Sticky chicken with saffron baked rice
You know what they say, winner winner chicken dinner, and this simple midweek recipe is all that and more.
Ingredients
1 ¼ cups long-grain rice
6 pickled onions, sliced
8 saffron threads
3 cups chicken stock, warmed
3 tbsp extra virgin olive oil
2 tbsp tomato paste
2 tbsp honey
6 x 240g chicken cutlets, skin-on
1 tbsp lemon juice
120g baby spinach leaves
120g red-vein sorrel
Method
Step 1
Preheat the oven to 180C fan-forced (200C conventional). Combine the rice, onions, saffron and stock in a large, shallow baking tray. In a small bowl, mix 2 tablespoons of the oil, tomato paste, paprika and honey together. Add 2 tablespoons of this to the rice, season with salt and pepper and stir to combine.
Step 2
Brush the remaining marinade over the chicken thighs and season.

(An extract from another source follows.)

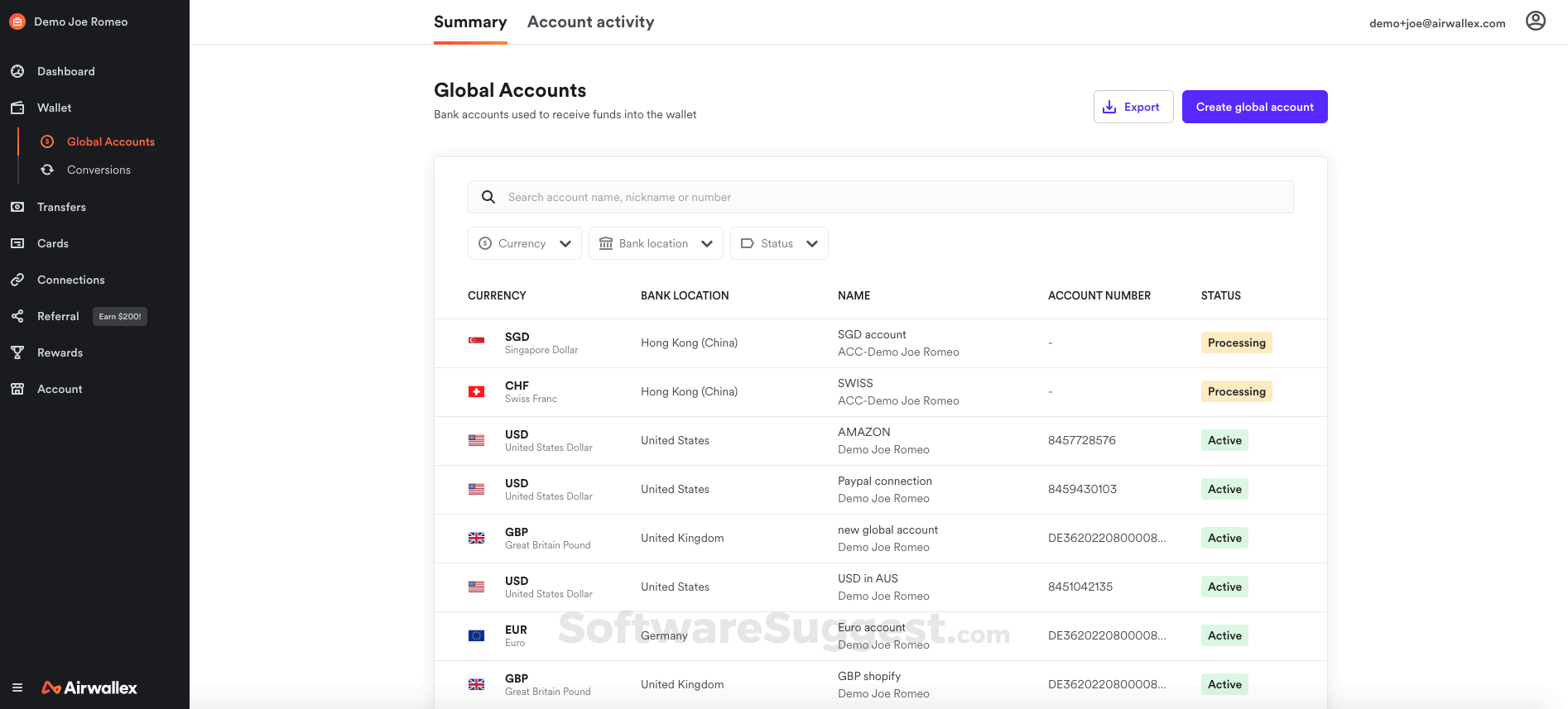Expand the Currency filter dropdown

[x=524, y=243]
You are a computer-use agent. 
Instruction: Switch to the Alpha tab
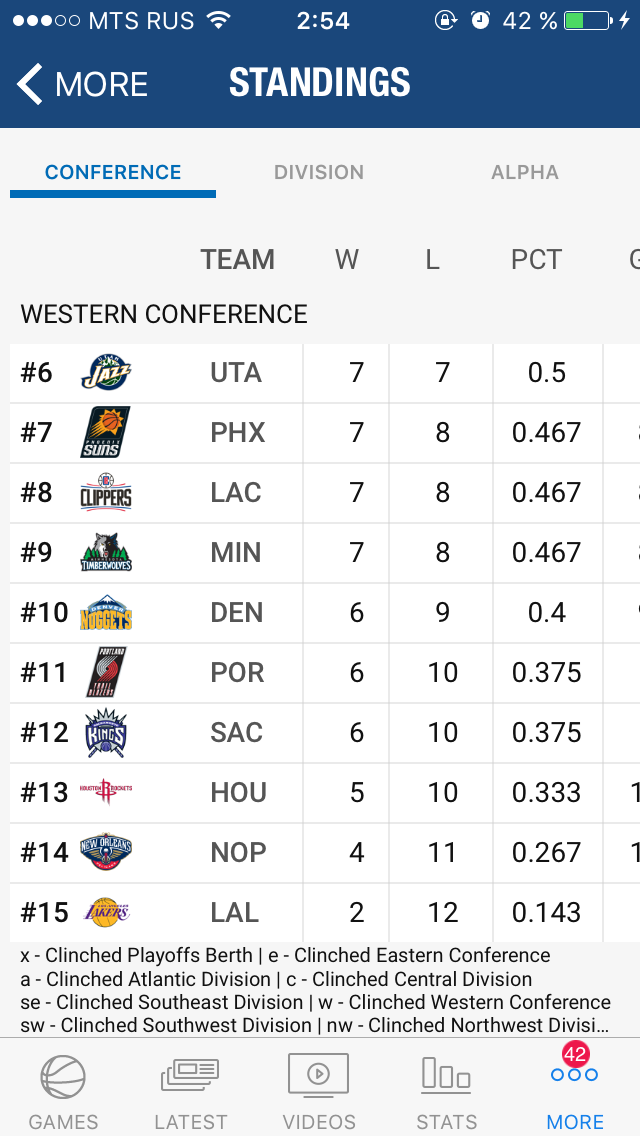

Place the chicken on top of the rice. Cover with foil and bake for 15 minutes.
Step 3
Remove the foil and cook for a further 15 minutes, or until chicken is golden and rice is tender. Fluff the rice with a fork.
Step 4
Whisk the remaining tablespoon of oil and lemon juice together. Place spinach and sorrel in a bowl and gently toss with dressing. Serve alongside the chicken and rice.